(DATASET RECORDS)

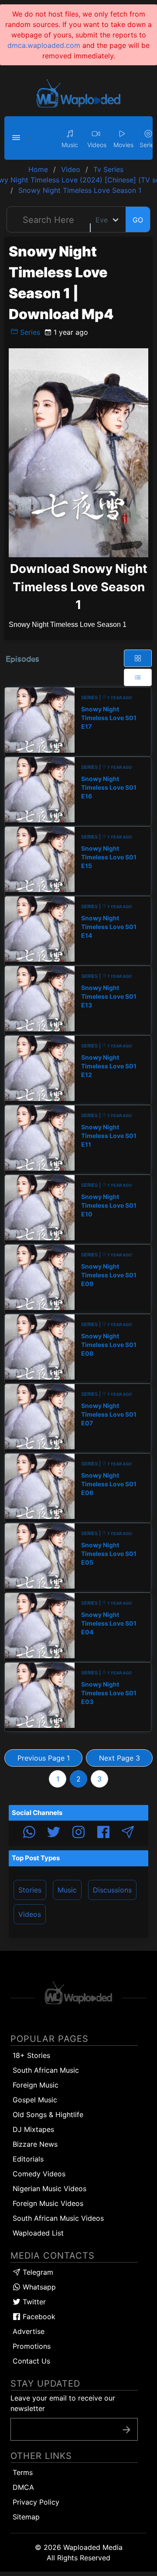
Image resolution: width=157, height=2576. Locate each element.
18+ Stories (31, 2055)
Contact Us (31, 2361)
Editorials (28, 2159)
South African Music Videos (58, 2218)
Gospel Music (35, 2099)
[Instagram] (78, 1833)
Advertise (28, 2331)
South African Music (46, 2070)
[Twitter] (53, 1833)
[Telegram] (128, 1833)
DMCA (23, 2487)
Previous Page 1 (43, 1758)
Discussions (112, 1890)
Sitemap (26, 2516)
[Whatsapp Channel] (29, 1833)
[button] (17, 138)
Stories (29, 1890)
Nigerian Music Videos (49, 2188)
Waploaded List (38, 2233)
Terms (23, 2472)
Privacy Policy (36, 2502)
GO (138, 220)
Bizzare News (35, 2144)
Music (67, 1890)
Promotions (32, 2346)
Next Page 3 (119, 1758)
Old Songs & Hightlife (48, 2114)
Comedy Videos (39, 2173)
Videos (29, 1914)
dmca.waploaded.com (43, 45)
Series (29, 332)
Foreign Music (35, 2085)
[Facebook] (103, 1833)
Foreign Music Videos (48, 2203)
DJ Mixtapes (33, 2129)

(End DATASET RECORDS)

## PROBLEM
Give back, exactly as written, the stretch from the line with "Previous Page 1 (43, 1758)" through the line with "Series (29, 332)", and no other lines from the records above.

## EXERCISE ANSWER
Previous Page 1 (43, 1758)
Discussions (112, 1890)
Sitemap (26, 2516)
[Whatsapp Channel] (29, 1833)
[button] (17, 138)
Stories (29, 1890)
Nigerian Music Videos (49, 2188)
Waploaded List (38, 2233)
Terms (23, 2472)
Privacy Policy (36, 2502)
GO (138, 220)
Bizzare News (35, 2144)
Music (67, 1890)
Promotions (32, 2346)
Next Page 3 (119, 1758)
Old Songs & Hightlife (48, 2114)
Comedy Videos (39, 2173)
Videos (29, 1914)
dmca.waploaded.com (43, 45)
Series (29, 332)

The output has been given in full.